Discovery of a New Dihydropyrimidinone Derivative as a Potential Haspin Kinase Inhibitor: Structure‐Guided Insights, In‐Vitro and Molecular Dynamics‐Based Validation

Abstract

AbstractStructure‐based virtual screening is efficient method for finding novel scaffolds/molecules for biological targets. Due to the accessibility of the Haspin crystal structure and its prevalence in various diseases; we sought exploring novel Haspin kinase inhibitors. We used the commercially available Chembridge library for virtual screening which had nearly 7,00,000 compounds.
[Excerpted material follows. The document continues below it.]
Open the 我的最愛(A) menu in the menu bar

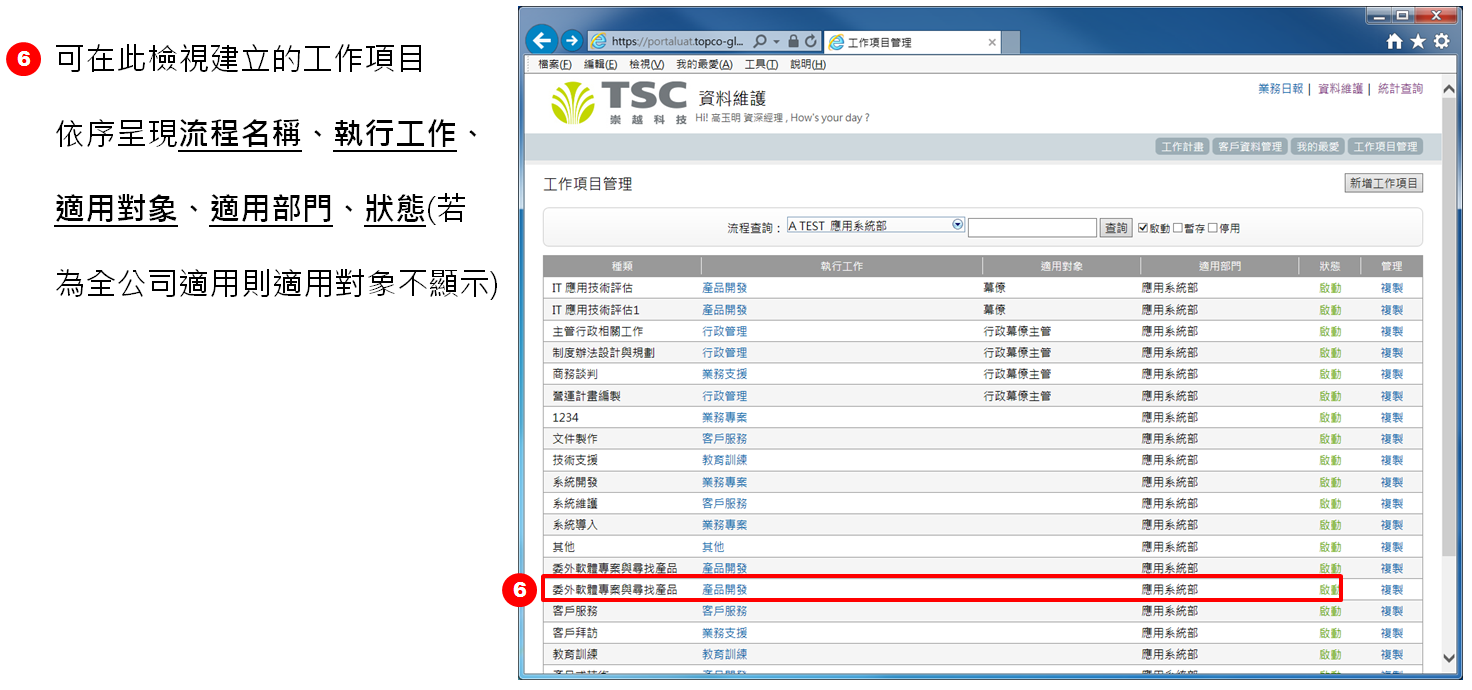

We employed variety of computational tools such as molecular docking, molecular dynamics simulations, in silico pharmacokinetics analysis to identify novel inhibitors targeting Haspin kinase. Based on chemical features, docking score, and MMGB/SA binding strength, 10 ligands were chosen. On in vitro determination, one chemical entity was found to inhibit Haspin's enzyme function at 72 % at 10 μM. Compound 16503395 had higher selectivity over Haspin kinase activity than the other kinases. The IC50 value for the compound 16503395 that inhibits Haspin kinase significantly was determined and was found to be 2.6 μM. After subjecting to molecular dynamics simulation analysis for compound 16503395 Haspin protein complex, we found that the Haspin kinase binding site amino acid unique residues Gly608, Glu492, Lys511, Asn654, Asp687, Ala503, Leu656 and Phe605 play important role in binding kinetics. We claim 5‐(hydroxymethyl)‐N‐[cis‐3‐(6‐oxo‐2‐pyrrolidin‐1‐yl‐1,6‐dihydropyrimidin‐4‐yl)cyclobutyl]‐2‐furamide (16503395) as a selective and potential Haspin kinase inhibitor.